Como si se trataran de sigilosas sombras, treparon con el cuerpo pegado a las piedras con increíble facilidad, y ágilmente se dejaron colgando boca abajo sobre el hueco aquel. Dos de ellas manosearon el bulto envuelto en trapos y uno metió entre los jirones de tela su hocico largo y arrugado. Otro lo espantó de un manotazo y le gruñó algo similar a un primitivo idioma. No necesitaban desenvolverlo para saber qué era. Las pequeñas criaturas, que medían poco más de una vara de alto, reptaron como lagartos por la pared de un lado a otro, al rededor del hueco, y el recién nacido comenzó a agitarse. Los tres que habían trepado hasta allí intercambiaron algunas palabras en aquel idioma basando en chasquidos y gruñidos, y resolvieron bajarlo y llevarlo a las ramas con ellos. Era habitual que los kobolds, vivieran donde vivieran, se colasen en las casas de los hombres para robar la comida que preparaban, y nadie se percataba de lo que había ocurrido hasta que las porciones de pan, tortas y queso disminuían notoriamente. Sin embargo, lograr robar un bebé humano era algo que no ocurría a menudo, y sin duda aquella noche, y las siguientes, hasta que dejase de ser una novedad, los merodeadores de ramas celebrarían la llegada de un nuevo y exótico miembro a su familia.
El recién nacido, una vez bajo la protección de decenas de pares de ojos enormes y brillantes y de las ramas de los árboles, fue desenvuelto, cuidadosamente examinado y adoptado bajo un nombre en virtud del color de su piel.

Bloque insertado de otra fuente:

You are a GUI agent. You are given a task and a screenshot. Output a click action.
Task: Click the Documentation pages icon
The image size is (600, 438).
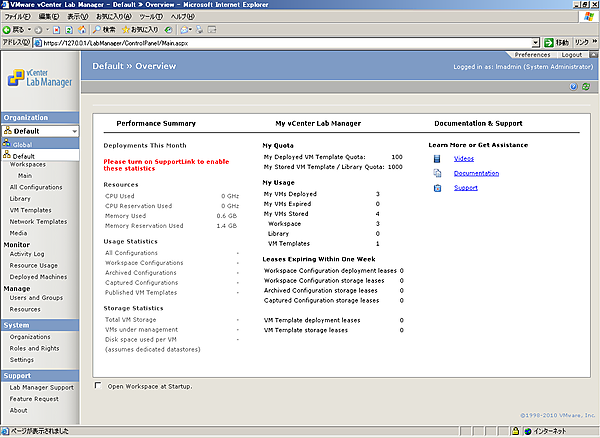click(437, 173)
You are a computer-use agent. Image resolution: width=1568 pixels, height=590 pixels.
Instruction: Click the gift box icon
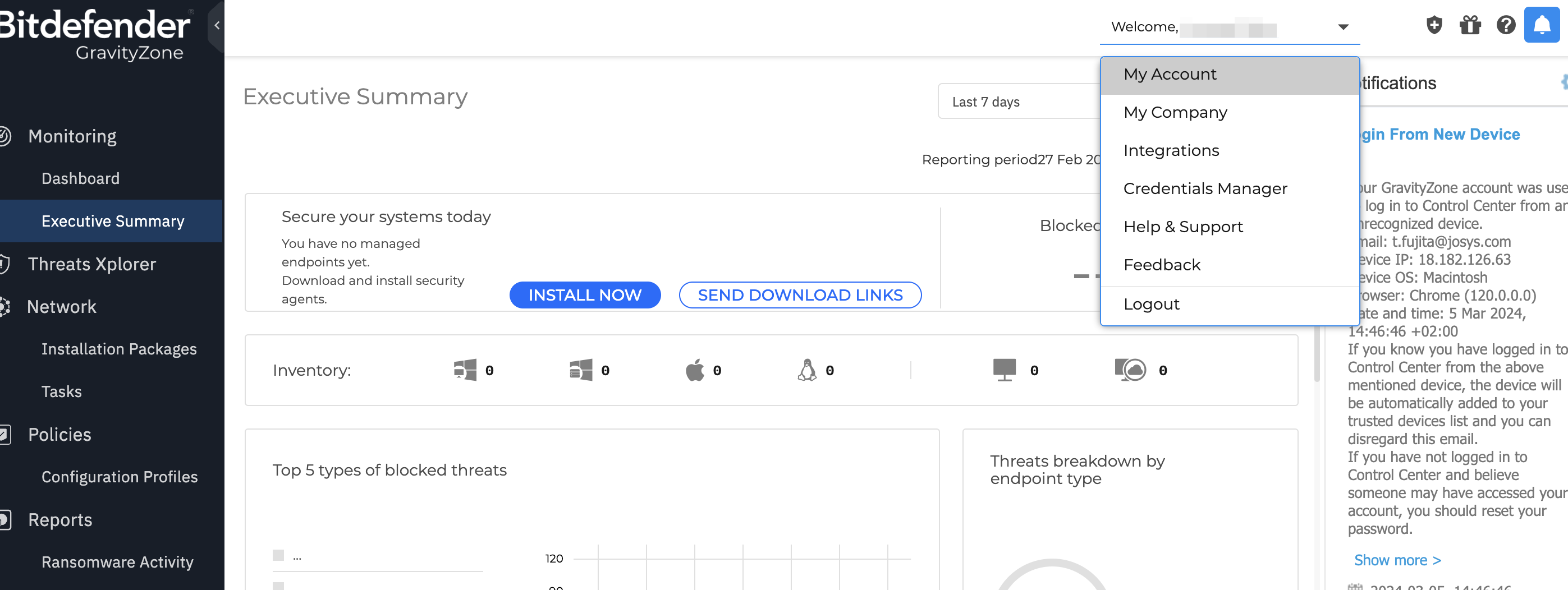click(1469, 25)
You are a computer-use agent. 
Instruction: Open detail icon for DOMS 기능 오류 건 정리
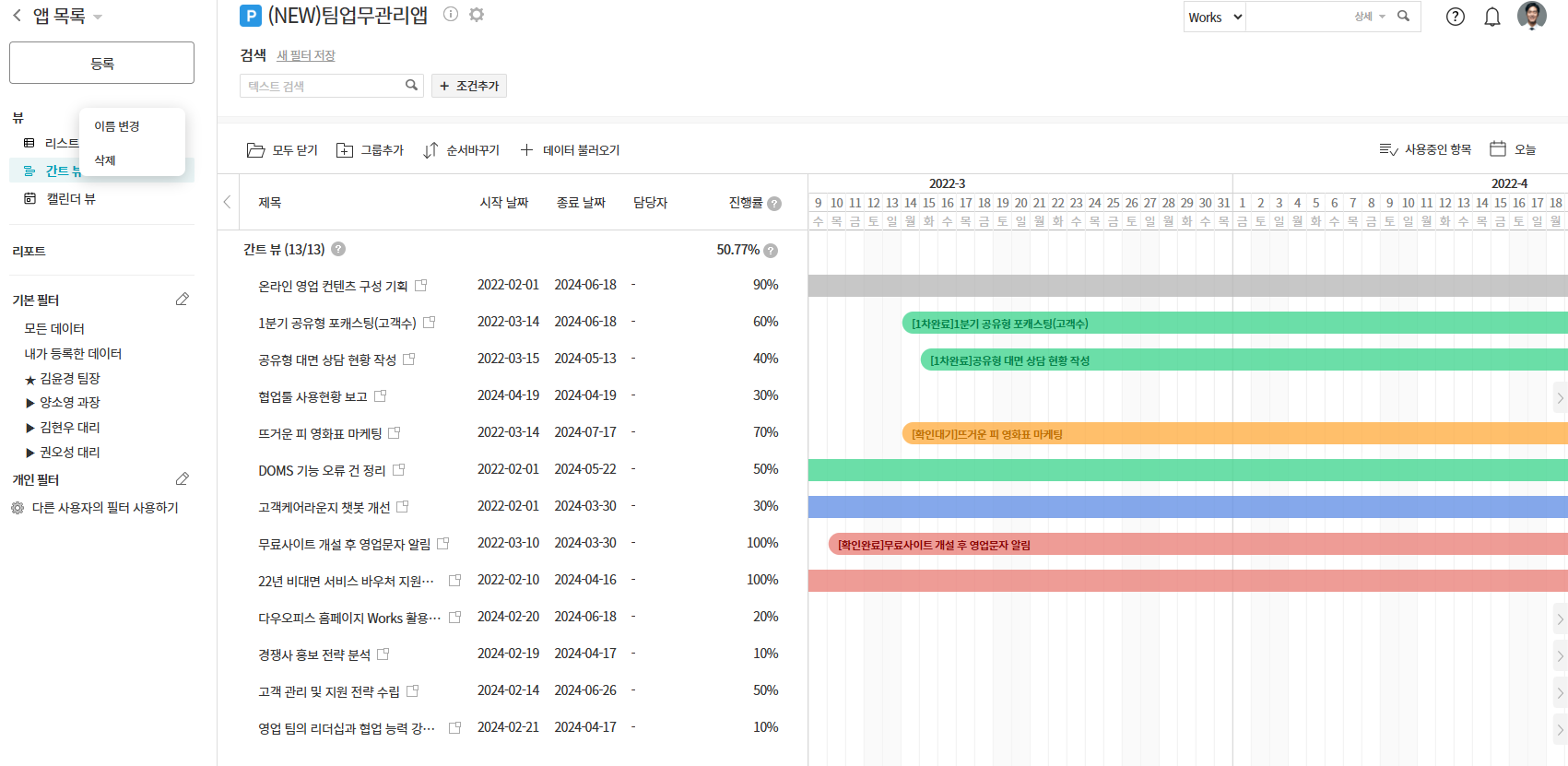[x=399, y=470]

Le llamaron Ceniza Merodeadora.

A la salida del segundo sol, el portón de la torre se abrió emitiendo un estridente chirrido y las voces oscas y las desagradables risas de los dos carceleros inundaron la aparente paz que había estado reinando en el interior durante las horas anteriores.
Cruzaron los corredores camino a una de las celdas donde un prisionero aguardaba ser llevado a la plaza de ejecuciones, pero en mitad de sus bromas en las que describían entre risotadas cómo la sangre había salpicado el palco, o como unas doncellas se habían desmayado en la anterior mañana, uno de ellos se desvió del camino para acercarse a la celda de la pescadera preñada.

— No hay tiempo — masculló su compañero sin mirarle, arrugando la cara en un gesto de asco.

— ¡No es más que un momento! — aseguró mientras se acercaba a los barrotes —. Tan sólo quiero darle los buenos días a mi princesa de tripas de pescado.

Al acercarse, al no ver bien, se quedó un instante en silencio sin comprender lo que ocurría. El otro carcelero chasqueó la lengua incordiado y se puso a su lado, levantando el candil de aceite que llevaba para iluminar el interior de la celda. En cuanto la luz dorada alumbró la piedra y el cuerpo, uno de ellos maldijo y otro escupió al interior del cubículo.

— Puerca maldita... — dijo el primero levantando un poco más el candil, tratando de iluminar las esquinas de la celda. El otro se inclinó hacia delante para poder ver a la mujer más claramente.

— Se ha rajado la garganta con un trozo de piedra — declaró repugnado al percibir sobre su piel blanquecina un corte brutal, profundo e irregular.


— Después de haber parido y haberse comido a su propio hijo — sentenció el otro.